Monday, Jul. 31, 1944
Christ in Japan
The Lamb of God, an ancient symbol dear to most Christians, is an offensive notion to the Japanese. To them the lamb is "a dirty, stupid and cringing animal." The word lamb is "an epithet of contempt and derision . . . perhaps the vilest word in the language." Thus, in Christianity and Crisis last week, wrote George S. Noss, Japan-born son of U.S. missionaries, himself a missionary in rural Japan for eleven years, now a teacher of Japanese at Columbia University. His thesis: the reason Christian missionaries to Japan have converted only one-half of 1% of the population is largely that they have presented Christianity in terms incomprehensible or repellent to the Japanese.
For the lamb, ex-Missionary Noss would substitute the mirror popular in Shinto temples. Says he: "For the Japanese, Jesus the Mirror of God would be a tremendous symbol." He would also adopt the cherry blossom as a Christian symbol.
To Japanese, cherry blossoms are the "symbols of the supreme beauty of sacrifice." The Japanese, he declares, never feel at home in "the ugly and incongruous West ern chapel," or "even in a fine Gothic church." He recommends that future Christian churches in Japan be built in "the shrine form of architecture, with its clean lines and austere beauty." He would even have the churches include the Buddhist torn (ceremonial gateway). The churches should not stand on streets, but be "hidden in groves of trees with torn and mossy stone steps, fountains of water, and old flowering shrubs." He also 'recommends drastic changes inside the buildings. Noss says the Japanese are repelled by a minister who "wears a frock-coat sort of dress, and often walks about the church chancel in his stocking feet." He would have ministers borrow "the clean and flowing blue-and-white robes of the Shinto priests." Bible translations are in language that the average Japanese does not understand.
They should be revised in modern idiom.
Hymns also need revision. Japanese are horrified by such expressions as "washed in the blood of Jesus." The Japanese like nature hymns.
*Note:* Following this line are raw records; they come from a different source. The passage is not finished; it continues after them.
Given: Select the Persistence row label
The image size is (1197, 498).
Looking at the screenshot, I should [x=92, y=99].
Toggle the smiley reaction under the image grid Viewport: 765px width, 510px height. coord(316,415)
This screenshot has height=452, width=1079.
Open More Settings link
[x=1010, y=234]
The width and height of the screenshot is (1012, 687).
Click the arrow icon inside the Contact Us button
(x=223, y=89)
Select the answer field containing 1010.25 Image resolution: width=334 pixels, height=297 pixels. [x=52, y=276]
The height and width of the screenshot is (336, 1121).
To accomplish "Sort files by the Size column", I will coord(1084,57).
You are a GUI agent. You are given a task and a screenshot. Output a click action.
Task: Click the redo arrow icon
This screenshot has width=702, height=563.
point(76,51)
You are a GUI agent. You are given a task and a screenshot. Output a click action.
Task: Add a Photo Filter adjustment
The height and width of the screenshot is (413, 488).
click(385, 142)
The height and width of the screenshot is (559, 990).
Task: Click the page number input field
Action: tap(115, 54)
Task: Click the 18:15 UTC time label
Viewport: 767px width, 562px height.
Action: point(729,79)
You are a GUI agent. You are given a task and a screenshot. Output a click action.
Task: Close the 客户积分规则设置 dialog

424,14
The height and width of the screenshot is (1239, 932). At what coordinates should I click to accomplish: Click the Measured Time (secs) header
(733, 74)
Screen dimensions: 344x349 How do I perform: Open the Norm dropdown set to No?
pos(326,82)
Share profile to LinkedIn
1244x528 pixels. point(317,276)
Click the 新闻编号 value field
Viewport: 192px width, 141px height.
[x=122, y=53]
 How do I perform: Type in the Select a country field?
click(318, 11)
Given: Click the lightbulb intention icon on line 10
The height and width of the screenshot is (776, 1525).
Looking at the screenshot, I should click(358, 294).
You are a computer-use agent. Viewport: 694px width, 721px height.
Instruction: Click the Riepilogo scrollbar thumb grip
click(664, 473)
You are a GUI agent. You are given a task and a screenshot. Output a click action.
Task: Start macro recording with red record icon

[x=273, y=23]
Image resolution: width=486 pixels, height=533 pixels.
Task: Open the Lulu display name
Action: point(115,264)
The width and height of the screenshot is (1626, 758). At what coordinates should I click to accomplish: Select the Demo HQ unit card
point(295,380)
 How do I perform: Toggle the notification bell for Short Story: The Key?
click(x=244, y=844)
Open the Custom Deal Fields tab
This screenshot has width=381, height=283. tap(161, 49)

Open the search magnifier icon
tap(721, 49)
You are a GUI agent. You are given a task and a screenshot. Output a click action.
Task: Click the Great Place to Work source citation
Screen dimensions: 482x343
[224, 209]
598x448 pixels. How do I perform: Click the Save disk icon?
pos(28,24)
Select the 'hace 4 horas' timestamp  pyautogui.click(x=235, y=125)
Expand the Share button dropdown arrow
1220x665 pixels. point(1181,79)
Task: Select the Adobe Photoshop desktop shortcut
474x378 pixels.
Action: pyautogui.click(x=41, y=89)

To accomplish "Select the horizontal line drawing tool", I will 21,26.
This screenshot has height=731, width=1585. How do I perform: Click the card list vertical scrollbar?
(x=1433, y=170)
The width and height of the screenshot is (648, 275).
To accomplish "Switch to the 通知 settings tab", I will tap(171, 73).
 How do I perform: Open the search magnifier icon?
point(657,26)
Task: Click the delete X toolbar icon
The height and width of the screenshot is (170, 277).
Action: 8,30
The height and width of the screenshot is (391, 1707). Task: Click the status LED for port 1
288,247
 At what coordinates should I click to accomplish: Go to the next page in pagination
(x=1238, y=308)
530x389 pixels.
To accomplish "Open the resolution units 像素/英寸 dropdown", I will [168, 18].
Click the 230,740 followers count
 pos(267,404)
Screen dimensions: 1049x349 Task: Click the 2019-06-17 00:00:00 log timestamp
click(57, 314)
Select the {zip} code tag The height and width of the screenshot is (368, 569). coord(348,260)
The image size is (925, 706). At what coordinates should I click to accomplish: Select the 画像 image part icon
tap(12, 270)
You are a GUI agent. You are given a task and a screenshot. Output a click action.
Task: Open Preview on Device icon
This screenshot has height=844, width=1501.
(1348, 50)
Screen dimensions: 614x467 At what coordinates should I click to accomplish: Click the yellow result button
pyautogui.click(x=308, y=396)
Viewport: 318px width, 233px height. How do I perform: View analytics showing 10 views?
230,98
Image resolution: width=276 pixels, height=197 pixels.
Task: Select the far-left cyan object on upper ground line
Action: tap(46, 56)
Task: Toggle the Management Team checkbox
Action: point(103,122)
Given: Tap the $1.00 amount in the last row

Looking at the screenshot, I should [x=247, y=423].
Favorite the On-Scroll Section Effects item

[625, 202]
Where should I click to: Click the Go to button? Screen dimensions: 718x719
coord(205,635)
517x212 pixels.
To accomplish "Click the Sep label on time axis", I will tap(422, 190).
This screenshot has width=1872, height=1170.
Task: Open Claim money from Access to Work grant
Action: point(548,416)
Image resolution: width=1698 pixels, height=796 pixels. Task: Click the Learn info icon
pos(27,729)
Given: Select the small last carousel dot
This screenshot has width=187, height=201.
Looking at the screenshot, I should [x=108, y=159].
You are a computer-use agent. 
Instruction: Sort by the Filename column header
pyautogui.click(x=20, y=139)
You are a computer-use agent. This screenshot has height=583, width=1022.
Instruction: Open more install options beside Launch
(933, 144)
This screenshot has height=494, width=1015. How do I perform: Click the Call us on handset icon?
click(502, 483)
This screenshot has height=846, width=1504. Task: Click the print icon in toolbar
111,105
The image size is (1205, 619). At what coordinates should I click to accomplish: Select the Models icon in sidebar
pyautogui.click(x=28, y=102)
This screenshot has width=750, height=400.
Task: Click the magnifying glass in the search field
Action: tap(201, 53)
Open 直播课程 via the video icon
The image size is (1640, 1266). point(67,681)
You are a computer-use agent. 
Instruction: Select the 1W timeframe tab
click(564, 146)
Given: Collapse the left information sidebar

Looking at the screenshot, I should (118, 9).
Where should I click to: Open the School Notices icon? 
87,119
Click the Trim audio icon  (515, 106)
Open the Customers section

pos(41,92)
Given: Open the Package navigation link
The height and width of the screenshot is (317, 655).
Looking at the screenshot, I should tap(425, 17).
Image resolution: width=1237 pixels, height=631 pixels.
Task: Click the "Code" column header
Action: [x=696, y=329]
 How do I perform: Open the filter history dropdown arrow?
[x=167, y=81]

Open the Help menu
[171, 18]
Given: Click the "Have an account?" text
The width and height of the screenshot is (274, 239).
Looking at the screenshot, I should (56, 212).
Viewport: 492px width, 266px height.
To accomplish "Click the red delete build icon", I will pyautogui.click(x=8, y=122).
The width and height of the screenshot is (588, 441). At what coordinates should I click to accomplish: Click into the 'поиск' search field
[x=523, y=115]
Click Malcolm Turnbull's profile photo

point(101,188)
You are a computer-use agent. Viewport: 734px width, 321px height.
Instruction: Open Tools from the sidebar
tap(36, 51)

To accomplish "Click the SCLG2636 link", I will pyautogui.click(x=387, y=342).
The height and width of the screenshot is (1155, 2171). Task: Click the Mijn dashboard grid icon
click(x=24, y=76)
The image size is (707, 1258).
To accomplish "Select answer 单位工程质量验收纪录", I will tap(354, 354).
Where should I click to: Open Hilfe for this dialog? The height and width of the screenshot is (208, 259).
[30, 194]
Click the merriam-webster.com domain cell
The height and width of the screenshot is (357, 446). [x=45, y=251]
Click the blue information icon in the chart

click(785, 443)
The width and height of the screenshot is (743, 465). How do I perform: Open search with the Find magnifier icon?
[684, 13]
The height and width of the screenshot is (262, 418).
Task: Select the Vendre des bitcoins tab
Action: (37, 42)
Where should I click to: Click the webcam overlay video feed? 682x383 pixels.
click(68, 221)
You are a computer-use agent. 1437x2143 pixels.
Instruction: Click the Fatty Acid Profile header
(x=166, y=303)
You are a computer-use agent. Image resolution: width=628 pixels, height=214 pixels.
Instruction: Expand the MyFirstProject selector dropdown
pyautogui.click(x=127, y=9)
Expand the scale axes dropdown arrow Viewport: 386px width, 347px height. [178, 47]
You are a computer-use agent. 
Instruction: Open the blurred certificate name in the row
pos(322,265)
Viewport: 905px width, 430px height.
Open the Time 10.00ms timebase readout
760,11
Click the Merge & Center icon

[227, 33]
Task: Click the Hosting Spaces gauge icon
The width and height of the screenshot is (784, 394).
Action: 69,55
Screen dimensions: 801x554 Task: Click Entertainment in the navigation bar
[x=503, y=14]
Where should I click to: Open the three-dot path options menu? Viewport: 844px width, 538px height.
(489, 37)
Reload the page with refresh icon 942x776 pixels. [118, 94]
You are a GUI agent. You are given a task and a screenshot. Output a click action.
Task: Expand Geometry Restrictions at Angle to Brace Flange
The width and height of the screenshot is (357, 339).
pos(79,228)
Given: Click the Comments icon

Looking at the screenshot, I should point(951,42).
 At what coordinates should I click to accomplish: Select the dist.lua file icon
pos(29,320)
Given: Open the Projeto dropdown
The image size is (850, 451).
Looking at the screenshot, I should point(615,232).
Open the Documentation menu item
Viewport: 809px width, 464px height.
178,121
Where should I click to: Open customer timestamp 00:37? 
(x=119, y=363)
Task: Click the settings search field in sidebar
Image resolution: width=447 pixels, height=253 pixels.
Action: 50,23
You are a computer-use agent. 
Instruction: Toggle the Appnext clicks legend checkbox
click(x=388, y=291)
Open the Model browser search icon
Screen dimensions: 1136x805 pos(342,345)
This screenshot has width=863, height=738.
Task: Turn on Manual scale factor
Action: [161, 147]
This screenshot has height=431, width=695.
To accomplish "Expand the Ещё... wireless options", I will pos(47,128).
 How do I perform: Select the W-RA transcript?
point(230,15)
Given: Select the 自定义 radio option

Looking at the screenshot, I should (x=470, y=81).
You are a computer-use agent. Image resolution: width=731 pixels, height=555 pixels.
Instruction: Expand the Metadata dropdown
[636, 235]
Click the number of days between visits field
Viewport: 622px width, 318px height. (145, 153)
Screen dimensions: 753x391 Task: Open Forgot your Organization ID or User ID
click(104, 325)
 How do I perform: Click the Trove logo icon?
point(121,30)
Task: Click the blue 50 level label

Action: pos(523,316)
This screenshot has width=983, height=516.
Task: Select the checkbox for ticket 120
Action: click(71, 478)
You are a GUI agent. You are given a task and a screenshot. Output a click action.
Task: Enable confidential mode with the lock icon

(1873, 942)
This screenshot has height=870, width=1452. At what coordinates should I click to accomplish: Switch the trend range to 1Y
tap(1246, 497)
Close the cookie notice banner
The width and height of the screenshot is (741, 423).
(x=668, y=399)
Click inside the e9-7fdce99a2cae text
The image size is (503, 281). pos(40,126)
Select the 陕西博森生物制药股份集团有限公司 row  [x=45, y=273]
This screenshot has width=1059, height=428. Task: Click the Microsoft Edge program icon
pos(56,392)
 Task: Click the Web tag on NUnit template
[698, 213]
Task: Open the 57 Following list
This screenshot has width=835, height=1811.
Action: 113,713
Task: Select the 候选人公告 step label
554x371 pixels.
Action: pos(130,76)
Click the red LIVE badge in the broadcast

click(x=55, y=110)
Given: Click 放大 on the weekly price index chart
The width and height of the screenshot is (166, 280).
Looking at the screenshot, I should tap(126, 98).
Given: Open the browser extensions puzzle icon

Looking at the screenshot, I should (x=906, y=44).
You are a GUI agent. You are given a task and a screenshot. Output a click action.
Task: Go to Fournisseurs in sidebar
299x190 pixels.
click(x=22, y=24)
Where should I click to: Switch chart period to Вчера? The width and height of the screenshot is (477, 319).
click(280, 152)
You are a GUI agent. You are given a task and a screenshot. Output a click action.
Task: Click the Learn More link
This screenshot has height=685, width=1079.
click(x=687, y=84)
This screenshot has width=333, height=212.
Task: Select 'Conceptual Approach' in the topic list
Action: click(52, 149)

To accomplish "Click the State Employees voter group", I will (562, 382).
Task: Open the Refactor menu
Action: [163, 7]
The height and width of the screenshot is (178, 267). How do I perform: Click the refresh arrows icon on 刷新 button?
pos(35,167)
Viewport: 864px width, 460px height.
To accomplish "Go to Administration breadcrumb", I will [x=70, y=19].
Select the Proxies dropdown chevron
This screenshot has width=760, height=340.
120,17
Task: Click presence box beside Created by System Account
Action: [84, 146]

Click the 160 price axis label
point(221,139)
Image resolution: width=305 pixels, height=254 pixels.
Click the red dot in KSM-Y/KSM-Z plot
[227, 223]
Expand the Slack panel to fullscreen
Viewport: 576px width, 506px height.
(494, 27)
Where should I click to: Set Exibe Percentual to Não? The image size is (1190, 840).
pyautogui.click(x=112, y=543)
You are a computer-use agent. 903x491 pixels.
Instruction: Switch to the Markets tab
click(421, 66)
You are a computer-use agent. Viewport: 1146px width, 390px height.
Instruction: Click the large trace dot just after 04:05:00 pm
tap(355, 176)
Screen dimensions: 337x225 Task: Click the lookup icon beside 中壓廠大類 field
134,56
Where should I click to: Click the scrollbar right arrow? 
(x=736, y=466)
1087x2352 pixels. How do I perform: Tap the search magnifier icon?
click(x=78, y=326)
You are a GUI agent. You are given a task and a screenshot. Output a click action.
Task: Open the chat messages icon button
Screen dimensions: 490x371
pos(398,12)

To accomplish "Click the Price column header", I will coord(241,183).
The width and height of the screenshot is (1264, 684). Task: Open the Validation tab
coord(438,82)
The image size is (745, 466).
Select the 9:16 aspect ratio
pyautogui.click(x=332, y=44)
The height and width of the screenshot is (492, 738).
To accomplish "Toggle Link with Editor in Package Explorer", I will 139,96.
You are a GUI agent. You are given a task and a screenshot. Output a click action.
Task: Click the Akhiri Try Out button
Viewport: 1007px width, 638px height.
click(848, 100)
Noss would also discard the Western collection plate, substitute a wooden box at the door. Says he: "The Japanese do not have our matter-of-fact attitude to ward money. For example, to give a tip to a hotel maid by handing her the cold and bare coins is to show one's lack of breeding; one will wrap the money in clean white paper, and if possible put this little parcel on a tray. Perhaps the Christian people are used to it now, but lifting the offering to the sound of clinking and jingling coins is often quite shocking to the casual visitor."